From Brennan Center for Justice
After a white supremacist gunman walked into a crowded Walmart and killed 22 people in early August, Democratic presidential candidates and members of Congress have made addressing white nationalist terrorism a priority for federal law enforcement. This is a necessary and welcome development considering this threat hasn’t been taken seriously enough by federal, state, or local law enforcement across the nation. Unfortunately, many of the policy and legislative proposals would strengthen directly and indirectly a counterterrorism framework known as countering violent extremism (CVE).
While federal law enforcement agencies involved in CVE paint the program as a community outreach initiative dedicated to stopping people from becoming violent extremists, the reality is that these programs, which are based on junk science, have proven to be ineffective, discriminatory, and divisive. Here’s what you need to know about the dangers of CVE programs and why the framework should be abandoned rather than rehabilitated.
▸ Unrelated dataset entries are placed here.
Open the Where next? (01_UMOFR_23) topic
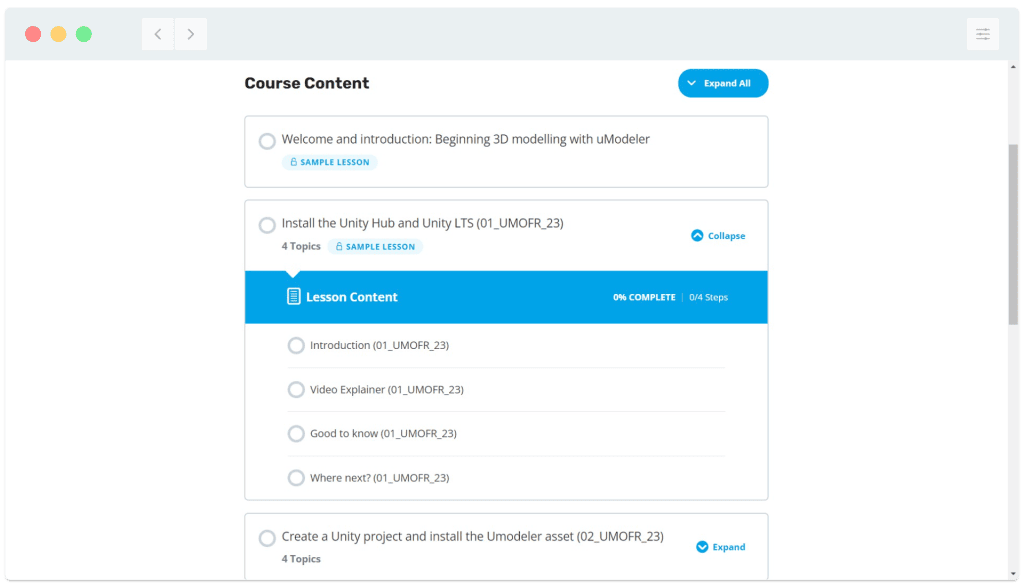Image resolution: width=1024 pixels, height=587 pixels. tap(379, 478)
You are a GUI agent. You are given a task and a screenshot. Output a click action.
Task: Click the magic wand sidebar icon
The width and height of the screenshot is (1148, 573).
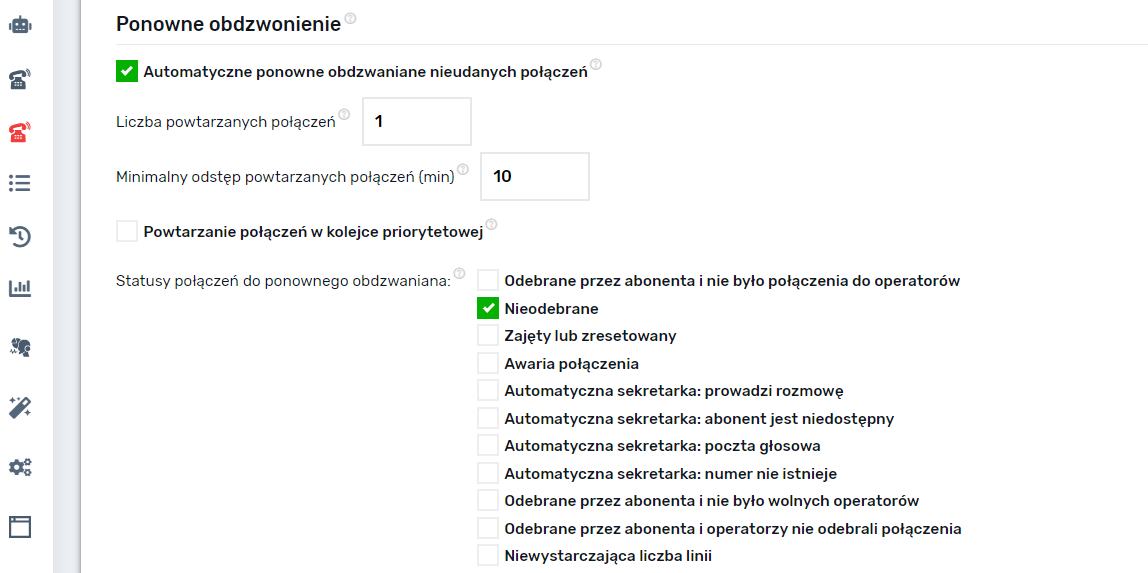(x=20, y=407)
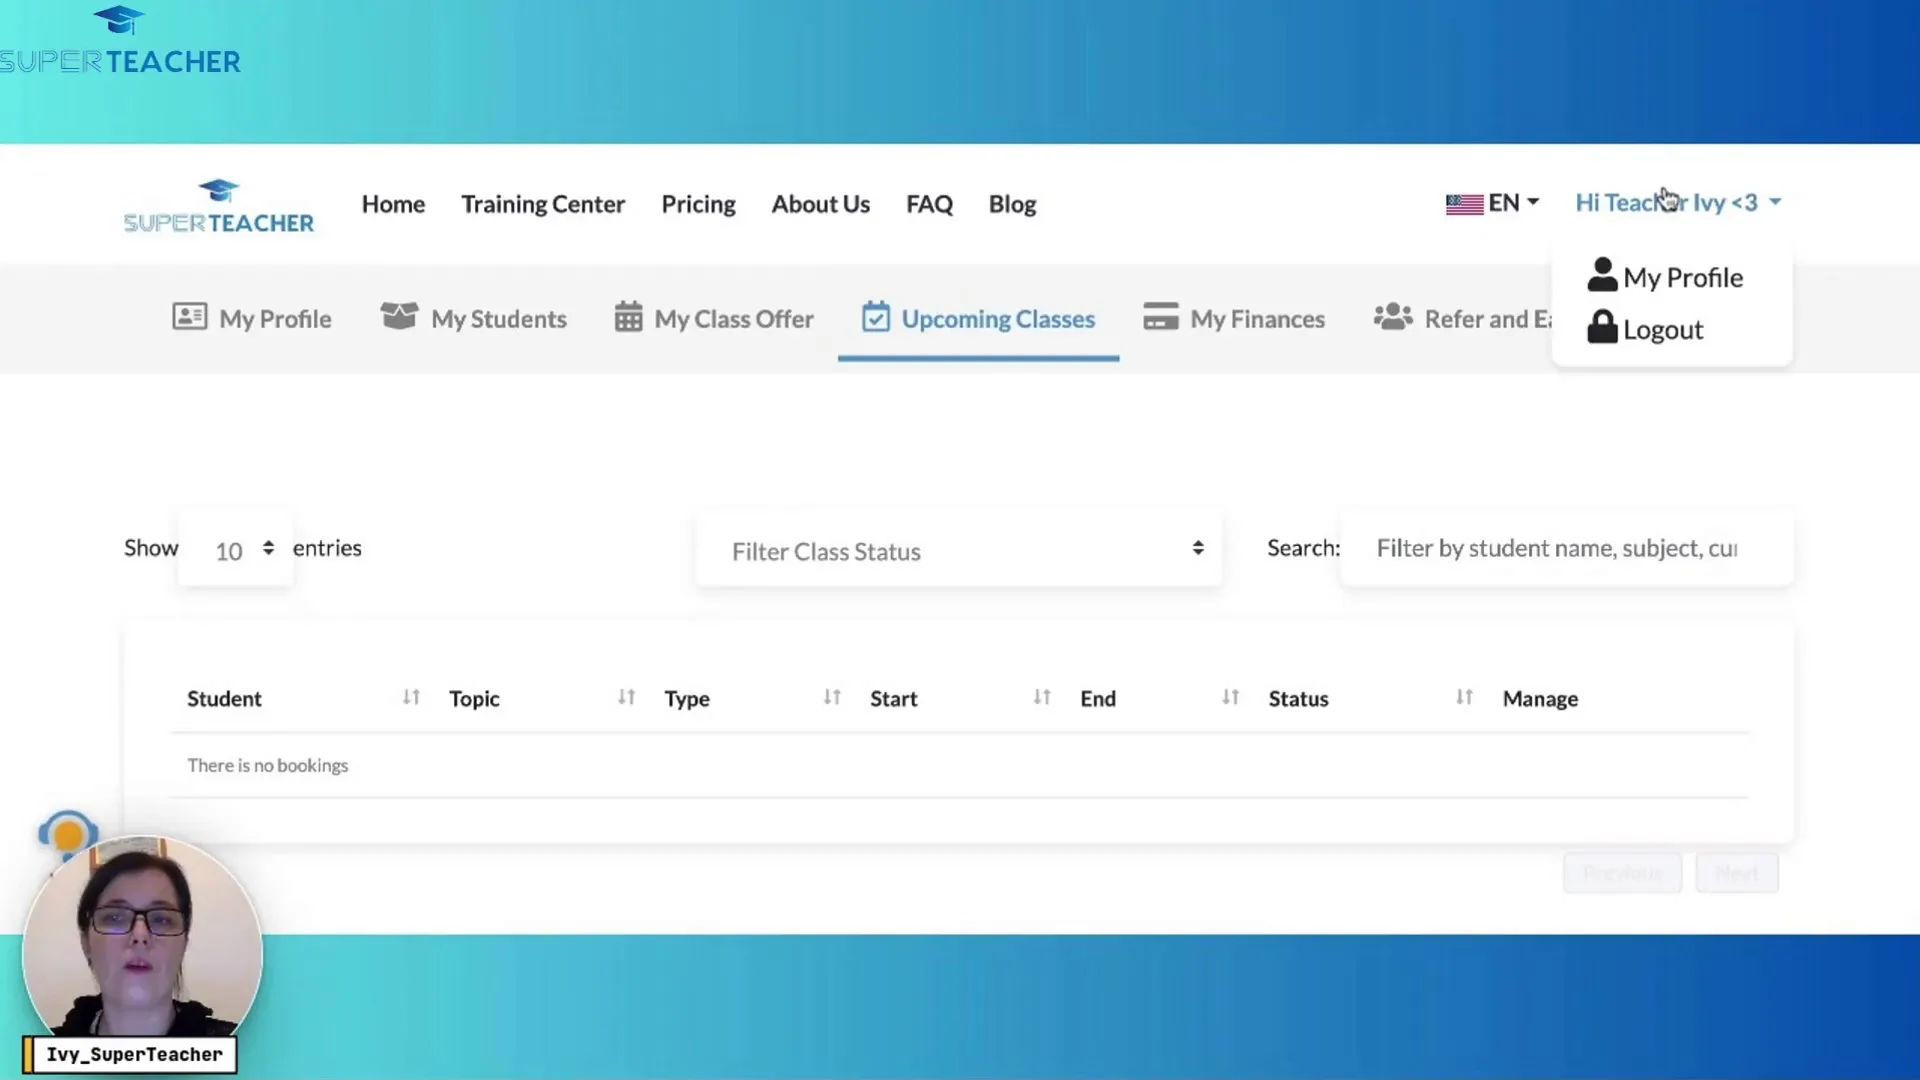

What is the countering violent extremism program?
CVE is a counterterrorism strategy that recruits community leaders, social workers, teachers, and public health providers ostensibly to assist the government in identifying individuals that may be “at risk” of becoming violent extremists. But the idea that there are predictive risk indicators has been discredited by decades of scholarly research. They have been targeted almost exclusively at Muslims and employ spurious criteria, such as religiosity and political activism and vague feelings of alienation, as proxies for violent tendencies.